Greenhill said that his favorite part of being a trainer is, “the moment an injured athlete returns to unrestricted play and full participation for the first game back.”

Greenhill has been a trainer at Palomar for 10 years. He explained how discovering his career path was by accident.

A buddy of Greenhill’s called him and gave him a random code to register for a class at Palomar. When Greenhill asked what class he just registered for, he was told that it was a class about sports injuries. The instructor for that class was Heise and the relationship has been going ever since.

Both of the trainers oversee student trainers, making sure that they do each task correctly.

Student trainer, Brittany Johnson, hopes to get a career in Kinesiology. She helps out in the training room as much as four times a week and also attends Palomar games for the possible assistance to an injury.

There are currently ten student trainers who provide rehabilitation for athletes so they can get back onto the field.

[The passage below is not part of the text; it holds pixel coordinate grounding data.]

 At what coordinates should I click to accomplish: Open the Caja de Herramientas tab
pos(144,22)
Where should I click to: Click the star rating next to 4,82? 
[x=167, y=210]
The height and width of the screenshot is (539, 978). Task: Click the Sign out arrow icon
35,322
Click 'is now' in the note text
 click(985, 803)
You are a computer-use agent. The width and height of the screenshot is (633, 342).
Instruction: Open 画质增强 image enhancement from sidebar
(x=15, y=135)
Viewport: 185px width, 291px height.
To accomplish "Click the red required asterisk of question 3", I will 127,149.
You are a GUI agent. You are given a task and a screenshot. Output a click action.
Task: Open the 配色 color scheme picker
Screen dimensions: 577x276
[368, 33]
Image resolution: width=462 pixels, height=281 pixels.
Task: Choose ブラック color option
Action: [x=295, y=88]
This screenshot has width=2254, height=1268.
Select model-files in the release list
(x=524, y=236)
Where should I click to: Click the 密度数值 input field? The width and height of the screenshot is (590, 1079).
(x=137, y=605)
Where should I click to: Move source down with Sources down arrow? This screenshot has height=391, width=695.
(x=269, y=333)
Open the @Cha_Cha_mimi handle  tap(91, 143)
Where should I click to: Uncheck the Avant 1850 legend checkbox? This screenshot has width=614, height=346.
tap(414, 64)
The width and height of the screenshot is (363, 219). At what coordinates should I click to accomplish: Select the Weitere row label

“I hope they walk out of here with a sense of direction,” Greenhill said of how he wants student trainers to stay motivated.

Greenhill explained how they administer all of the physicals for students. They also deal with insurance claim forms and handle phone calls with the athlete’s doctors. The trainers split the volumes of paperwork they need to review.

Trainers monitor treatment logs where athletes are required to state what type of care they are getting in the trainers room. Heise said that they typically go through three to ten sheets of treatment logs a day, with the most common injury being muscle strains.

Heise said that the most difficult injury to care for are concussions. When an athlete experiences a concussion, they hold back the truth of what they are really feeling. This type of injury is something trainers can’t put a bandaid on.

The trainers receive $7,500 for each fiscal year, but Heise explained how they manage their low budget by finding better bargains and maintaining their current equipment.

The trainers maintain their equipment so well that they still utilize an ultrasound they got in the late 1970s.

As their reward for working hard, the trainers attend the games in the afternoon to support athletes.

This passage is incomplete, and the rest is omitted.